How to read an entire file into a string variable?

Blitz3D Forums/Blitz3D Beginners Area/How to read an entire file into a string variable?

Cybersed(Posted 2003) [#1]
Hi,
I'm just beginning to code with Blitz+ and, as my first project, I would like to open a MS Publisher file and extract some text out of it. Since I don't have the details of the .PUB file format, I plan to search within the file for a certain string which is always at the beginning of the text section I want to grab. For this, the INSTR command would be great, but:

1-How to put the entire file into a string variable without reading it byte by byte, which would be too slow
2- Is a 200K binary file too big to fit in a string?

Thnx in advance


GfK(Posted 2003) [#2]
You'd be better off loading the file into a bank.


jhocking(Posted 2003) [#3]
Instead of reading the entire file into a single string you should read the file in a line at a time, using the same string variable every time, and check that line until you encounter the text you are looking for.

Or use a bank like GFK suggests. I should really learn how to use banks for data; I haven't done much file i/o other than ReadLine/WriteLine.


Cybersed(Posted 2003) [#4]
Is there a way to do a fast search on the content of a bank to retrieve a specific byte sequence? It needs to be fast since I have hundreds of these files, they are all about 180-200K in size. Only one file will be loaded at a time. That's why I was counting on INSTR to do the search. But, since the bank is in memory, that may be fast enough. I'll go do some more tests.


GfK(Posted 2003) [#5]
Try this:

Bank = LoadFileToBank("Filename.txt")
Result = FindTextInBank("some text",Bank)
If Result = 0
	Notify "String not found!"
Else
	Notify "Result found at offset " + Result
EndIf

Function LoadFileToBank(Filename$)
	FILE = ReadFile(Filename)
	BankID = CreateBank(FileSize(Filename))
	ReadBytes BankID,FILE,0,BankSize(BankID)
	CloseFile FILE
	Return BankID
End Function

Function FindTextInBank(Txt$,BankID,Start = 0)
	Ptr = Start
	Repeat
		T$ = Chr$(PeekByte(BankID,Ptr))
		If T$ = Left$(Txt$,1)
			For N = 1 To Len(Txt$)-1
				T$ = T$ + Chr$(PeekByte(BankID,Ptr+N))
				If T$ = Txt$ Then Exit
			Next	
		EndIf
		Ptr = Ptr + 1
	Until Ptr >= BankSize(BankID) Or T$ = Txt$
	If T$ = Txt$
		Return Ptr
	Else
		Return False
	EndIf
End Function
It works.
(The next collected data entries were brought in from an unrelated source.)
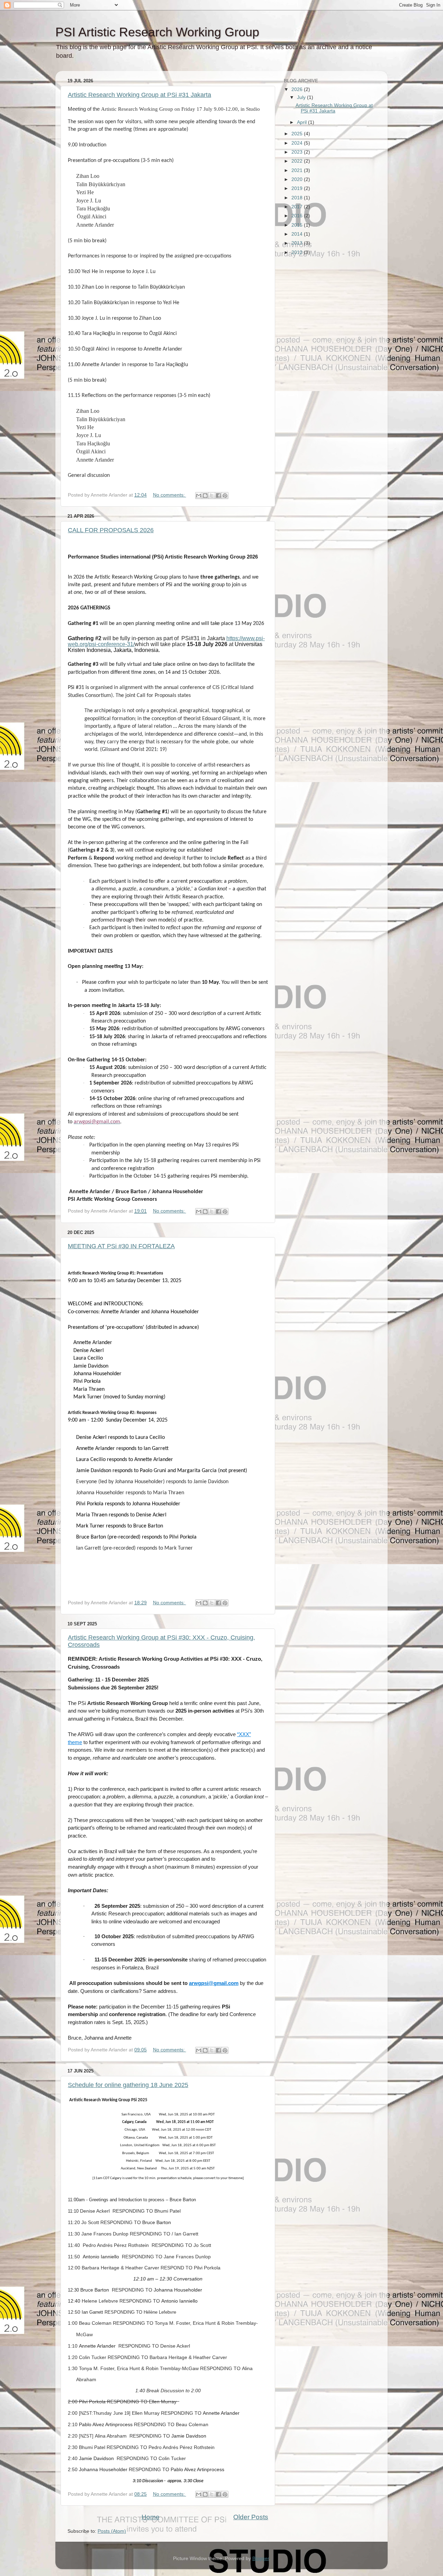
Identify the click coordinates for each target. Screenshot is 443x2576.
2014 (297, 234)
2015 (297, 225)
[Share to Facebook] (218, 495)
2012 (297, 252)
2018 (297, 197)
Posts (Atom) (112, 2531)
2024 (297, 143)
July (302, 97)
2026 (297, 89)
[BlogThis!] (205, 495)
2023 (297, 152)
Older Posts (250, 2517)
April (302, 122)
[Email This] (198, 495)
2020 (297, 179)
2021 (297, 170)
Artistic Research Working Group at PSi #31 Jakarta (139, 94)
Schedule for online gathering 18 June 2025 (128, 2084)
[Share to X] (211, 495)
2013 (297, 243)
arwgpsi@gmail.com (213, 1983)
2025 (297, 133)
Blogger (260, 2558)
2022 (297, 161)
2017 (297, 206)
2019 (297, 188)
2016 (297, 215)
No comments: (169, 495)
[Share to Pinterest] (225, 495)
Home (151, 2517)
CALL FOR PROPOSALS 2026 (111, 530)
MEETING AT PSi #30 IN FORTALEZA (121, 1246)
Don't know how fast it is with big files though...

[EDIT] Just did a test on a 170k file - took ~4s to find a text string right near the end of the file.

I haven't really used banks before - there's probably a way of optimising this so that it works in a fraction of the time it currently takes.

[EDIT 2] Try it with debug off! Same test as above takes about 0.3s. :))


Floyd(Posted 2003) [#6]
Here's a trick that just occurred to me.

WriteString writes an integer, the length of the string, followed by the string data.
ReadString reads this back into a Blitz string.

So you could use Blitz to build a new file consisting of an integer ( the length of the original file ) followed by the original file.

Then use ReadString on this new file.


Cybersed(Posted 2003) [#7]
Wow! Plenty of good ideas for me to work on...

At 0.3s, it will be more than fast enough. I may also try Floyd's idea in a slightly modified way: to overwrite the first 4 bytes in the file to make an integer that will be equal the length of the remaining bytes of the files and then read it as a string. That should work as I don't need those first 4 bytes anyway. I should work on a copy of a the file, though, which may slows down things a bit.

Thanks alot, guys.


Difference(Posted 2003) [#8]
You guys should check the codearchives...

http://www.blitzbasic.com/codearcs/codearcs.php?code=685

and

http://www.blitzbasic.com/codearcs/codearcs.php?code=687